But, he said after several attempts at employment, he grew tired of being told “no.”
“As soon as I turned 21 and applied [for a job], they did not hire me,” Coyne said.
Coyne said he used this constant rejection as motivation to make a living on his own terms. So with the help of his parents, he took the necessary steps to open his own business.
“As parents, we look at our kids and see the value,” Michael’s mother Sheila Coyne said. “We see what they are capable of, instead of the system that’s consistently labeling them and putting barriers.”
Michael took business classes through the Rhode Island Developmental Disability Center, and upon completion, he opened Red, White & Brew.
“What I liked about the coffee shop idea is the community. We learn on both sides,” Sheila said. “We teach people, ‘Yeah, he has a disability, but look what he’s doing.’ And he’s out in the community getting his social skills.”
Situated on the other side of the coffee shop, is a retail shop called “Budding Violet,” where you can purchase products crafted by some of Michael’s peers.
“I couldn’t be more proud of him.

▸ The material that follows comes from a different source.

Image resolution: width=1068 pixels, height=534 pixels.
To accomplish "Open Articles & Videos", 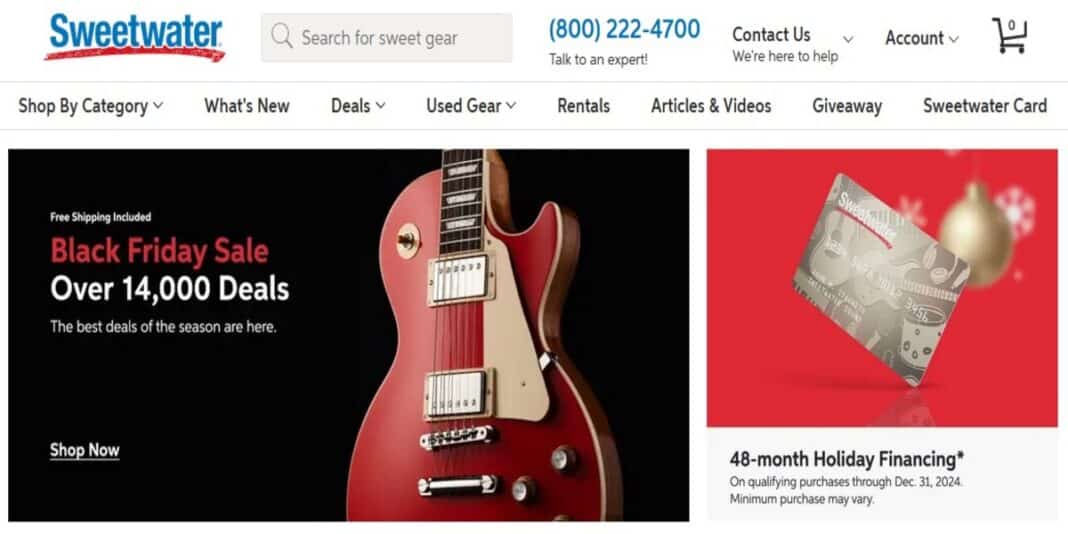I will (711, 106).
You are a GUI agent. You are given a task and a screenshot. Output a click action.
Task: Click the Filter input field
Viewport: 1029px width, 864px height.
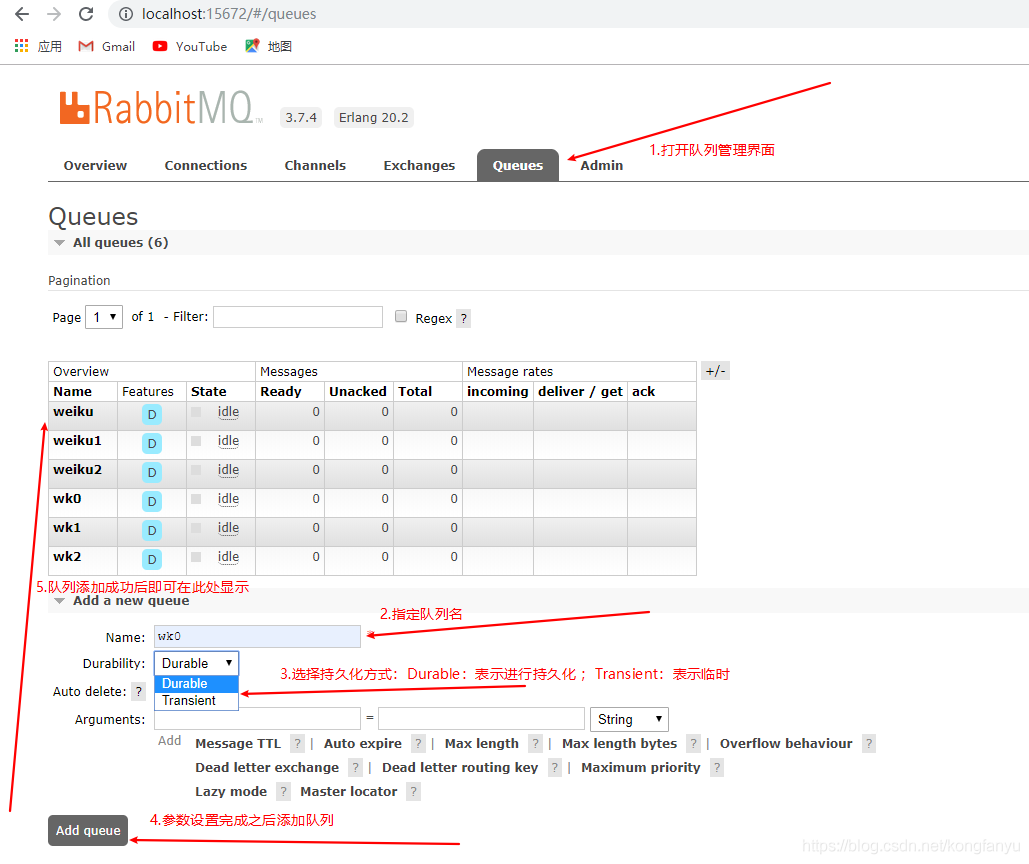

He’s done amazing things,” Sheila said. “And he’s just a really good human being. You feel that when you come in.”
With a big smile on his face, Michael explained his goal is to run the shop with a theme of inclusion. He said he plans to hire employees with and without special needs.
“We just want to integrate,” he added.
Sheila said she hopes this business model can help open doors for other disabled individuals who may also be struggling to find employment.